Brief:
Reproduce the biography of Godspower Oboido word for word, from its first sentence to its last.

Quoted text:
Godspower Oboido (born 10 November 1988) is a Nigerian poet and cultural activist. He is the founder of the Nigerian Council for Cultural Diplomacy and Research. His poetic voice has been compared to that of Christopher Okigbo and Leopold Senghor, two all-time leading figures of African poetry and influences that clearly mark Oboido's style of poetry.

Biography

Early life
The last child of his parents, Godspower Oboido was born in Benin City, Edo State, Nigeria. He completed his primary school education in Benin City and went to High Schools in Benin City and Iyede, a small town in Delta State.

Career

Literary career
Godspower Oboido began writing in Lagos after an unsuccessful attempt to pursue a career in film. In the beginning, he wrote many screenplays and stage plays, including "Shut up and sit down" which he self-published. He returned to Benin City where he started writing poetry. He said he had a longing to paint with words and slowly deviated from visual art.

In 2014, Oboido's first book of poetry, Songs of a Chicken Bone was released in Canada.

The poet has been published in The Istanbul Review, Saraba Magazine, African writer, Nathaniel Turner, The Star, and elsewhere. In an article on National Mirror Newspaper, the poet was named alongside seven other writers, as the future of Nigerian Literature.

Data block:

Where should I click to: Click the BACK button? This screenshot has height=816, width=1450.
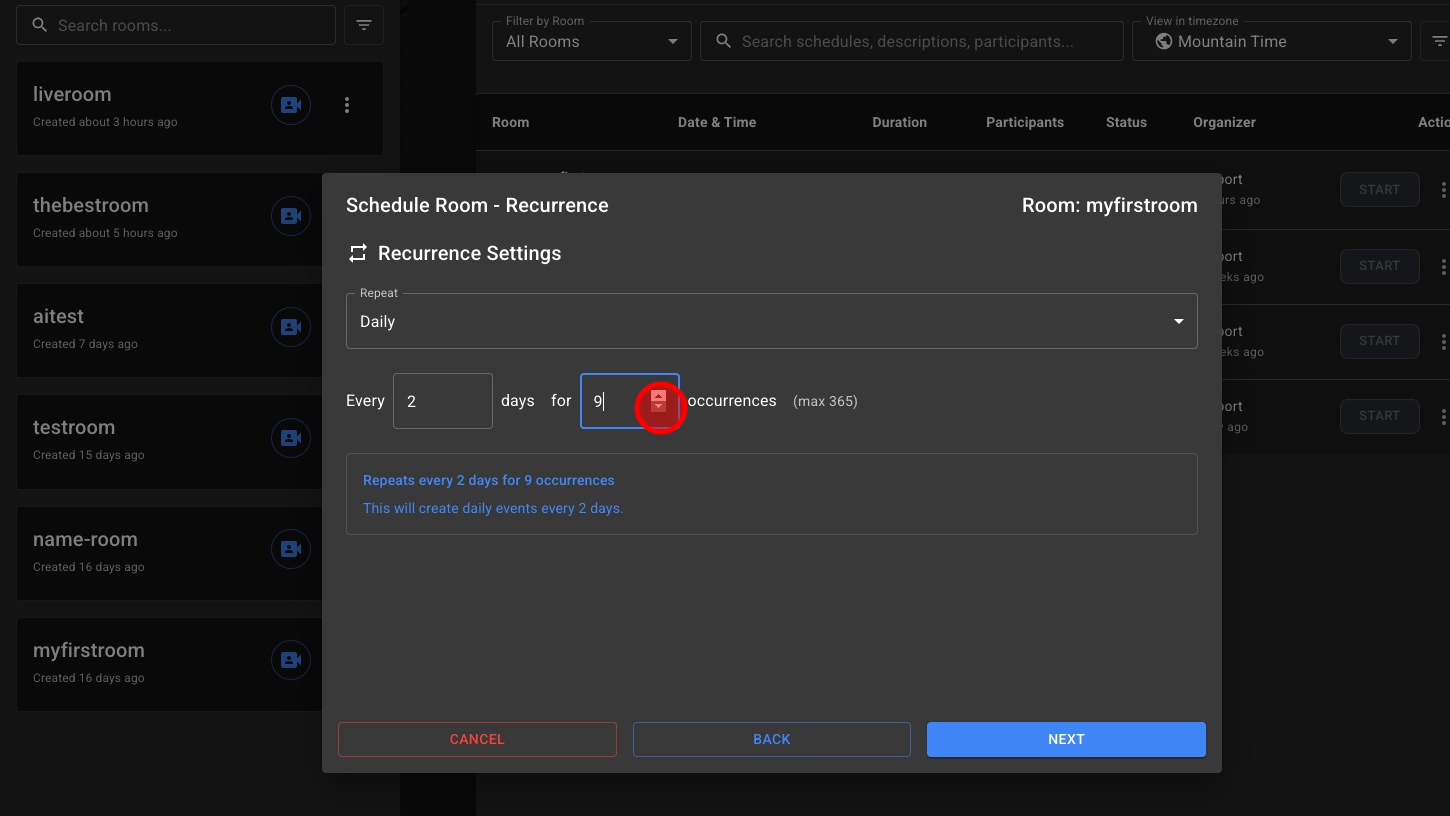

The solution:
Godspower Oboido (born 10 November 1988) is a Nigerian poet and cultural activist. He is the founder of the Nigerian Council for Cultural Diplomacy and Research. His poetic voice has been compared to that of Christopher Okigbo and Leopold Senghor, two all-time leading figures of African poetry and influences that clearly mark Oboido's style of poetry.

Biography

Early life
The last child of his parents, Godspower Oboido was born in Benin City, Edo State, Nigeria. He completed his primary school education in Benin City and went to High Schools in Benin City and Iyede, a small town in Delta State.

Career

Literary career
Godspower Oboido began writing in Lagos after an unsuccessful attempt to pursue a career in film. In the beginning, he wrote many screenplays and stage plays, including "Shut up and sit down" which he self-published. He returned to Benin City where he started writing poetry. He said he had a longing to paint with words and slowly deviated from visual art.

In 2014, Oboido's first book of poetry, Songs of a Chicken Bone was released in Canada.

The poet has been published in The Istanbul Review, Saraba Magazine, African writer, Nathaniel Turner, The Star, and elsewhere. In an article on National Mirror Newspaper, the poet was named alongside seven other writers, as the future of Nigerian Literature.